Gold prices rose on Monday to the highest in two months as investors sought safer assets amid uncertainty around the economic policies of new U.S. President Donald Trump and as the dollar declined against other major currencies.
Spot gold rose 0.7 percent, to $1,217.81 per ounce by 0303 GMT. It earlier touched a high of $1,219.43, the most since Nov. 22.
U.S. gold futures were up 1.1 percent, to $1,218.20 at 0303 GMT.
The dollar index, which measures the greenback against a basket of currencies, fell for a second day by 0.4 percent to 100.310.
Donald Trump, who took power as the 45th president of the United States on Friday, pledged to end the "American carnage" of social and economic woes in an inaugural address that was a populist and nationalist rallying cry, prompting investor concern about protectionist trade policies.
With the lack of a clear policy direction from Trump, the market movement is a sign that risk aversion is back on the table, OCBC analyst Barnabas Gan said.
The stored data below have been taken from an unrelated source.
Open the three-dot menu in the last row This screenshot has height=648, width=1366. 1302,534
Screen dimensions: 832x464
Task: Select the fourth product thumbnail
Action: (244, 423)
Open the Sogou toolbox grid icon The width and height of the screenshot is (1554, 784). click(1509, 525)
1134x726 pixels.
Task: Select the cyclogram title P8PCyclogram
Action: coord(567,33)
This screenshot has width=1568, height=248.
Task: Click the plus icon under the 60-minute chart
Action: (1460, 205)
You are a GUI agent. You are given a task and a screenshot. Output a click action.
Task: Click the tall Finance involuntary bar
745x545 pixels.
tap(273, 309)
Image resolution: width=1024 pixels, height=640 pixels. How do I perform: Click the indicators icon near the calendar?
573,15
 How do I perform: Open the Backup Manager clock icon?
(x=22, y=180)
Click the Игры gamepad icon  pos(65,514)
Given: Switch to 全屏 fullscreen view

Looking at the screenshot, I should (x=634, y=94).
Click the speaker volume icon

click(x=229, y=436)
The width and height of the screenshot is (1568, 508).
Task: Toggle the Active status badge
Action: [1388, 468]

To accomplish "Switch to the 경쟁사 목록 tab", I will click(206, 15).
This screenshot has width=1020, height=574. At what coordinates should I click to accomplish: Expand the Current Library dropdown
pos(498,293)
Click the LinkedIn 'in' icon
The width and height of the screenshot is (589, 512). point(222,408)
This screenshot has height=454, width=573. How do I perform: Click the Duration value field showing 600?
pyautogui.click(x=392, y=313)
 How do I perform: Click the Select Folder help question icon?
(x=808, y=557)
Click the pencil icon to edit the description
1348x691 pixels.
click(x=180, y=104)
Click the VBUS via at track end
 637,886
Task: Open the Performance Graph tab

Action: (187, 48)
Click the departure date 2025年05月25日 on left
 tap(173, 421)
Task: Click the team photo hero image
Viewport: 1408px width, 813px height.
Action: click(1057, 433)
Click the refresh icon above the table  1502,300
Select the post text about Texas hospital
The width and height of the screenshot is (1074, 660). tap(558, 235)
Data from U.S. Commodity Futures Trading Commission (CFTC) on Friday underscored investor's bullish gold views. The CFTC reported that speculators raised their net long positions during the week to Jan. 17 in COMEX gold contracts for the second straight week.
Bank of America Merrill Lynch said last week that precious metal funds had their biggest inflow in five months, according to data through to last Wednesday. Bond funds also notched a fourth consecutive gain over the last week, as investors continued to hedge against the so-called "Trump trades" put on late last year that bet on stronger growth and rising inflation.
Holdings of SPDR Gold Trust, the world's largest gold-backed exchange-traded fund, rose 0.2 percent to 809.15 tonnes on Friday from 807.96 tonnes on Thursday. [GOL/ETF]
Philadelphia Federal Reserve President Patrick Harker said on Friday he expected three interest rate increases in 2017 if the labour market improves further and inflation moves to the Federal Reserve's 2 percent goal.
"Tone set by Trump will likely lead the markets to conclude that Trump’s legislative goals may now be harder to achieve as there will not be much bipartisan goodwill or a honeymoon period to work with," INTL FCStone analyst Edward Meir said.
"All this means is that investors could now start to coalesce around the notion that the Fed will stay on hold for longer than expected, which in turn should be constructive for gold."
Among other precious metals, silver rose 0.8 percent to $17.20.
Platinum rose 0.2 percent to $982.70. Palladium rose 0.3 percent to $789.80. It hit a high of $792.90 in the previous session, the most since May 2015.